Sonny Gray had that dream, too, though, and now he gets to live it. Hell, he deserved it anyway. Parker was going to get the call because Bob Melvin is a fine and decent man who understands how to manage personalities as well as he knows how to manage big-league games, but Gray is the more dynamic talent and the stronger psyche.
This is no offense to Parker, mind you. Again, he’s beyond legit. An All-Star talent. His loss is immense.
But Gray is to the 2014 A’s what Tim Hudson was to the 2000 A’s.
A less-than-imposing physical presence whose entire vibe — not just the ridiculous stuff but also the mound mannerisms that practically scream into the other dugout, “I’m about to wear you out all night” — makes him the kind of starter nobody wants to face. Ever.
“He could be my favorite guy to watch in the game by the time this year ends,” a longtime scout (now retired but living in Scottsdale, Ariz.) told me this week. “Sonny Gray walks out there like he’s the big brother joining his little brother’s friends in a little stickball game out in the street. He knows he’s better than everyone, but he’s smart enough not to flaunt it just in case something goes wrong.
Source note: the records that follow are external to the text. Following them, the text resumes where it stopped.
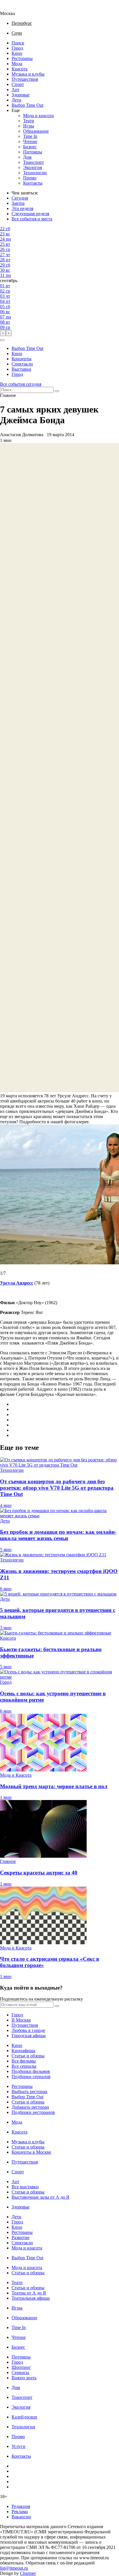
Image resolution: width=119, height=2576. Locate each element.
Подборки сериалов (31, 2076)
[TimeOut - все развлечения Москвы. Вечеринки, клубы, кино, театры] (12, 8)
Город (17, 48)
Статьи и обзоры (28, 2055)
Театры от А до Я (29, 2292)
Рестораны (22, 58)
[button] (2, 340)
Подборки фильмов (31, 2071)
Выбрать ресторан (29, 2091)
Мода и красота (38, 115)
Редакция (21, 2506)
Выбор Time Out (27, 105)
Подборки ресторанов (33, 2112)
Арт (15, 89)
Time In (30, 136)
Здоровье (20, 94)
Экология (32, 167)
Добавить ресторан (30, 2107)
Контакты (32, 183)
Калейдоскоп (24, 2416)
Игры (28, 125)
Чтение (30, 141)
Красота (19, 68)
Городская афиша (29, 2035)
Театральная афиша (31, 2298)
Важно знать (24, 2377)
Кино (17, 53)
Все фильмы (24, 2060)
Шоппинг (21, 2367)
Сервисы (20, 2372)
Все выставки (25, 2186)
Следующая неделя (30, 213)
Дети (16, 100)
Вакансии (21, 2516)
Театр (28, 120)
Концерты (21, 358)
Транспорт (33, 162)
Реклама (20, 2511)
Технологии (35, 172)
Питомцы (32, 151)
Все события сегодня (20, 384)
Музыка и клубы (28, 74)
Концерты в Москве (31, 2152)
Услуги (18, 2446)
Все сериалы (24, 2066)
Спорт (18, 84)
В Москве (21, 2020)
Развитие (20, 2237)
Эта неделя (22, 208)
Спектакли (22, 363)
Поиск (18, 42)
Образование (36, 131)
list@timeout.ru (14, 2568)
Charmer (28, 2573)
“But you know what? Nothing goes wrong. Big brother is going out there to dominate, and he does.”
Will Gray dominate all year? Of course not. Baseball is too advanced these days for a youngster to get over for too long before a weakness is found and occasionally exposed.
But Parker’s loss isn’t just Gray’s gain. It’s everyone’s gain. We get to see a genuine star in the making a day earlier than planned.